Note: To credit the subtitle of this article, let me quote from George Flower's History of the English Settlement in Edwards County, Founded in 1817 and 1818, by Morris Birkbeck and George Flower (Ann Arbor: University Microfilms, 1968):

"It is very curious to see how differently the Eastern American, the Southerner, and the Englishman proceed in their way of farming, where they all begin with little or nothing. The Southerner, as I have before stated, goes into the woods, girdles a few trees, and raises some corn and pumpkins. . . . The Eastern man, or Yankee, as we call him, shows great dexterity and good management in all he does . . . and [this is] very noticeable when contrasted with the mode of labor of most of the Europeans. . . . The Englishman, unpractised in the ways of the country, does not take hold of things by the smooth handle" (pp. 187-88).

Of particular interest too, so far as George Flower and his compatriot from England, Morris Birkbeck, are concerned, they both sought out the small prairies of southern Illinois, which they had both heard and read about, in order to farm such land, unencumbered by trees. In so doing, they placed themselves in the vanguard of those few Americans, who saw the agricultural promise of prairie land in the early nineteenth century. For a fine examination of Flower and Birkbeck's farming of such land, see B. P. Birch's"The Environment and Settlement of the Prairie-Woodland Belt--A Case Study of Edwards County, Illinois," in Southampton Research Series in Geography, No. 6., ed. R. J. Small (Southampton: Southampton University, 1971), pp. 3-30.

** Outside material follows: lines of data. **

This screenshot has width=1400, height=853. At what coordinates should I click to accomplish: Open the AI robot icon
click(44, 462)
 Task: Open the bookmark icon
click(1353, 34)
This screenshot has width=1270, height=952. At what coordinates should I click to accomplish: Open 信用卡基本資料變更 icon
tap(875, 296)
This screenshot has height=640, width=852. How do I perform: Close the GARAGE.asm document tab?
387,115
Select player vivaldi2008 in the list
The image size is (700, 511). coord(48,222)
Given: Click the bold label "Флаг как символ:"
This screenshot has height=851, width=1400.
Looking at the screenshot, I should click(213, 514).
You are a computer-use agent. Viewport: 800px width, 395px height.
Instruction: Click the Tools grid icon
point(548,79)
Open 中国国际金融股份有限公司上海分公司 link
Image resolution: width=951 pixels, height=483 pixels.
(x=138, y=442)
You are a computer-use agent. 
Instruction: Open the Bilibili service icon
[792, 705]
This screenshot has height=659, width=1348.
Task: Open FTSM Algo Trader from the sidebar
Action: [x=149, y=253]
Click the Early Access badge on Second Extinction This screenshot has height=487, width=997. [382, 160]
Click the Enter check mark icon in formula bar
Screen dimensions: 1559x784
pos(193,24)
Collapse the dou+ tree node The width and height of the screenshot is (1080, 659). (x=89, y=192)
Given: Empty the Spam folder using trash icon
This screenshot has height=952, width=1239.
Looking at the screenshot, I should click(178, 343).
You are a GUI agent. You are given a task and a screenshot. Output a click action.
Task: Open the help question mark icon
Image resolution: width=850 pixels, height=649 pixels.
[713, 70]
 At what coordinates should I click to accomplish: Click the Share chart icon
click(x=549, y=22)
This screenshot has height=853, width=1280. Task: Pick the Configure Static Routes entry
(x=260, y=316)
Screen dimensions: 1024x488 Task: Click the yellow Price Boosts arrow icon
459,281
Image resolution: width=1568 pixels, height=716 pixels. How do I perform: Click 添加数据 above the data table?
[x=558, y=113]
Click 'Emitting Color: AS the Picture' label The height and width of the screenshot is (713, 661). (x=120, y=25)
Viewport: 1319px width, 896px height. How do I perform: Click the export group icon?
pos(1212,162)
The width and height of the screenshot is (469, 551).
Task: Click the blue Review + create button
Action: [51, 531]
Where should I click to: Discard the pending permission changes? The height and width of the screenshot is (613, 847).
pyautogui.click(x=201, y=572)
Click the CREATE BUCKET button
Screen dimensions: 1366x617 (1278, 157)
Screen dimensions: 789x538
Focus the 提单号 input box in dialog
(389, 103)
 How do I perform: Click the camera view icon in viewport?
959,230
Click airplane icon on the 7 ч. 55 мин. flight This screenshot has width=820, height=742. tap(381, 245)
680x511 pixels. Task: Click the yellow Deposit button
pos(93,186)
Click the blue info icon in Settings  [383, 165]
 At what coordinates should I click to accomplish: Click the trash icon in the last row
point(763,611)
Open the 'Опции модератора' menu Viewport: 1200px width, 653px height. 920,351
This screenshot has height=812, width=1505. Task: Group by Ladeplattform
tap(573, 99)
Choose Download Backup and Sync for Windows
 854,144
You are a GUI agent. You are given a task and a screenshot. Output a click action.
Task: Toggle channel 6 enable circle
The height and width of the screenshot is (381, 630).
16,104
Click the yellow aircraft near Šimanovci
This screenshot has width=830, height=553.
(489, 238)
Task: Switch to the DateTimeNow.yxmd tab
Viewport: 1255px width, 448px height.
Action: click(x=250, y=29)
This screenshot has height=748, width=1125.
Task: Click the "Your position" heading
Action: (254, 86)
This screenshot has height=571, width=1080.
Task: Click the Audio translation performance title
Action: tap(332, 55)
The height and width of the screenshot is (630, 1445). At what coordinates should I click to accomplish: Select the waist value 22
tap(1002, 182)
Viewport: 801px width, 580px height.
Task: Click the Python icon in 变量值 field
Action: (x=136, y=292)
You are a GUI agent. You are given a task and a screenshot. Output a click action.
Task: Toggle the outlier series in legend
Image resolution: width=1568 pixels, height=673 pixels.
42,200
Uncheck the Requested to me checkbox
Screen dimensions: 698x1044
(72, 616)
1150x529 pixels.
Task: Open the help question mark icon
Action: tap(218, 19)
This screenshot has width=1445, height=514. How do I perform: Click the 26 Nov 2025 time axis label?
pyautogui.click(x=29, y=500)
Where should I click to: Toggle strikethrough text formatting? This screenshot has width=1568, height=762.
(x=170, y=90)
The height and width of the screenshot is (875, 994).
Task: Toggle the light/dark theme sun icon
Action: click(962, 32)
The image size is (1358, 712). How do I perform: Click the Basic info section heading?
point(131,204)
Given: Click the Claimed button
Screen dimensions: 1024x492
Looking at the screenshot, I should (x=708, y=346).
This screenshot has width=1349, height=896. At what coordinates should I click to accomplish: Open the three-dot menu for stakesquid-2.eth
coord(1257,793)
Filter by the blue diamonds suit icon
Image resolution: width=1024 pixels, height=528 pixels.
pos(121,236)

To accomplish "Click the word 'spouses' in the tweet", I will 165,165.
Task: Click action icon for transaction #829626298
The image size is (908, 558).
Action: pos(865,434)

Pertinent to this article, and of especial value to other researchers, are Marshall Harris, Origin of the Land Tenure System in the United States (Westport, Connecticut: Greenwood Press, 1953); Maisie Conrat and Richard Conrat, The American Farm: A Photographic History (San Francisco: California Historical Society, 1997); John T. Schlebecker, Whereby We Thrive: A History of American Farming, 1607-1972 (Ames: Iowa State University Press, 1975); and Paul W. Gates,"The Homestead Law in an Incongruous Land System," in The Public Lands: Studies in the History of the Public Domain, ed. Vernon Carstensen (Madison: University of Wisconsin Press, 1968), pp. 315-48. The book by Harris provides better than any other work, known to me at least, and to this very date, a thorough treatment of colonial land policies and legal practices, along with their bearing upon the disposal of the public domain under the U. S. Constitution and subsequent enabling legislation by the Congress. The article, cited by Gates, has become a classic, as well it should have, for that historian soon became the"dean" of public land law development history, a position he will ever hold (though now deceased). Finally, for my listing of the first land offices opened in the West, see the comprehensive compilation headed"Statutory Opening Dates of District Land Offices in Various States," compiled by the Bureau of Land Management, Department of the Interior, and given in edited volume, cited above, by Carstensen (pp. 499-504).